### TASK
Summarize the passage on critical discourse analysis in language testing policy in three sentences.

While expanding on discursive approaches to the test development and validation processes, LTP must be conceptualized and examined as a sociopolitical process. The DALTP emphasizes the critical role of discourse in shaping language testing policy, which is discursively created, implemented, interpreted, and re-situated (Barakos, 2012), as a form of social practice. As discourses in LTP dialectically interact with the material world, educational stakeholders, even the public, see policy meaning as, and through, discourses. The double functions of discourse as (1) the objective of LPP and (2) a vehicle for (re)constructing discourse should be highlighted more. “Discourse” in DALTP should be understood as both a medium that facilitates social practices affecting individuals and as an outcome with the power to influence those individuals.

Critical discourse analysis as a discourse-analytic framework

From a methodological perspective, various DAs have been posited in the literature. For example, the ethnographical approach to policy enactment has been welcomed because it is expected to address the gap by clarifying the agencies’ voices (Hornberger & Johnson, 2007; Johnson & Johnson, 2015). Critical discourse analysis (CDA) (Barakos, 2016; Johnson, 2011, 2015) offers a comprehensive structure for examining how language policy has evolved over time and across different locations (Savski, 2016).

CDA researchers can analyze how policy activities at the local level relate to macro-level texts (such as government policy documents) and historically constituted discourses (Wodak & Meyer, 2009). Wodak and Meyer (2009) categorized the CDA into various theoretical orientations, such as Fairclough’s (1989, 1992) “dialectical–relational approach,” van Dijk’s (1988) “sociocognitive approach,” van Leeuwen’s (2008) “social actors approach,” and Reisigl and Wodak’s (2016) “discourse-historical approach.” Among these approaches, Fairclough’s (2016) CDA takes the stance that semiosis/language, discourse, and social structure are in a dialectical relationship.

Defining discourse as a social practice, Fairclough (1989) argued that the language choice of a speaker or writer is primarily related to the social context of interpretation and production. Fairclough visualized three levels of social organizations, as depicted in Fig. 1. These levels include the immediate social context, social institutions that provide a larger framework for the production and interpretation of discourse, and society as a whole. Fairclough’s intention was to emphasize the social reality in which texts are embedded. Text is an integral part of a socially conditioned process. Discourse and social structure as a social practice are in dialectical relations that contribute to producing events and actions and lead to social change.

Fig. 1
figure 1

Discourse as text, interaction, and context (as cited in Fairclough, 1989, p. 25)

The text in the innermost rectangle relates to formal features, such as vocabulary and grammar. Texts are linguistically construed within social organizations; therefore, they function as traces and cues for understanding how they are produced and interpreted in the discourse practice. Textual practice traces how texts are represented for meaning-making resources. This emphasis on linguistic cues underlines the importance of the discursive formation of language tests into entities that ultimately exert practical power. The outer square in the middle is the interaction between text and context that captures discourse practice. The meaning-making process is captured by focusing on the intertextuality among genres, styles, and discourses of texts. Finally, the outermost rectangle is a context that aims to explain social practices for the schematic framework, or ideology, which in turn enables textual and discourse practice.

### PROVIDED MATERIAL
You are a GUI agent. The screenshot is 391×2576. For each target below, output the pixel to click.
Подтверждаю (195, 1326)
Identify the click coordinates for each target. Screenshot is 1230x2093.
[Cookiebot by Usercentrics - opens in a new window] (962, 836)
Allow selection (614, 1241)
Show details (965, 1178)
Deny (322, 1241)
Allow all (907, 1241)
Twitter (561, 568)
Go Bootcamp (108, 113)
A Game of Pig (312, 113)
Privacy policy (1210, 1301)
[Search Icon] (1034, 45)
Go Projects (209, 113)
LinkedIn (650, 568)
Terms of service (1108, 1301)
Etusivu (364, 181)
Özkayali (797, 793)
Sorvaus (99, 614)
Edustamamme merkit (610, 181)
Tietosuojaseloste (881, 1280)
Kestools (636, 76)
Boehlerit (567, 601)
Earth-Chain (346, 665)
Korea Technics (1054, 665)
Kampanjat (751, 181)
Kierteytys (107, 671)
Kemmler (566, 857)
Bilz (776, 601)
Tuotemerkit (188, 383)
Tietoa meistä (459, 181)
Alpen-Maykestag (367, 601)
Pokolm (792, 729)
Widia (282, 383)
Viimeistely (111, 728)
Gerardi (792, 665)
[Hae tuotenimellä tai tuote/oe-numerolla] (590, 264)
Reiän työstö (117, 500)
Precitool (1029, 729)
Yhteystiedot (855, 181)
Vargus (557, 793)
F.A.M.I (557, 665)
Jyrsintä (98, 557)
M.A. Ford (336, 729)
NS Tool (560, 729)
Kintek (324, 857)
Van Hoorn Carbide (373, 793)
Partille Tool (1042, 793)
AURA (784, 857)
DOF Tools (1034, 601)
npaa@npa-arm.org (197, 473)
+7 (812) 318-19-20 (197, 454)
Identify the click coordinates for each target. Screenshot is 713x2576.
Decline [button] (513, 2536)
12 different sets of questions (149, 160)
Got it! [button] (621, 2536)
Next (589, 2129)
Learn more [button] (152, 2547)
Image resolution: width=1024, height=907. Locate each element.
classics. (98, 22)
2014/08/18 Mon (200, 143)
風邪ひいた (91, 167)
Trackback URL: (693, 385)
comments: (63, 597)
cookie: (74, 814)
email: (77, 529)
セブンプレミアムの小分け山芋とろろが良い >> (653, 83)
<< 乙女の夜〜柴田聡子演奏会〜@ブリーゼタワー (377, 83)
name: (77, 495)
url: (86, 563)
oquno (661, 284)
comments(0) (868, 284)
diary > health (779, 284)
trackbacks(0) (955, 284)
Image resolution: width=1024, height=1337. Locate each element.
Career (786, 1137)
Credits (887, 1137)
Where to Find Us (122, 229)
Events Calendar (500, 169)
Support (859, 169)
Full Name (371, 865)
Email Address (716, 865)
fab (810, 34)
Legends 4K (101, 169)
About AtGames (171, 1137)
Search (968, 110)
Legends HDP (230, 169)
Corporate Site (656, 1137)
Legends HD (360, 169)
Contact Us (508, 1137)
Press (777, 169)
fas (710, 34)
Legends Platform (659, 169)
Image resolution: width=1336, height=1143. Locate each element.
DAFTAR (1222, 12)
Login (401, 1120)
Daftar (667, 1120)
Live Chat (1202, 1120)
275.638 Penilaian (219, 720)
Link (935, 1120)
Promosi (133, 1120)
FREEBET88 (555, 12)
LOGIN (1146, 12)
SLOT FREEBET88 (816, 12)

### EXERCISE OUTPUT
The passage argues that language testing policy must be examined as a sociopolitical process, with discourse serving both as a medium that facilitates social practices and as an outcome with the power to influence individuals. It presents critical discourse analysis as a framework for examining how language policy evolves across time and place, relating local policy activity to macro-level texts and historically constituted discourses, and it names several theoretical orientations, among them Fairclough's dialectical–relational approach. Fairclough's model treats discourse as social practice on three nested levels: the text with formal features such as vocabulary and grammar, the discourse practice that captures the interaction between text and context, and the context that explains social practices and ideology.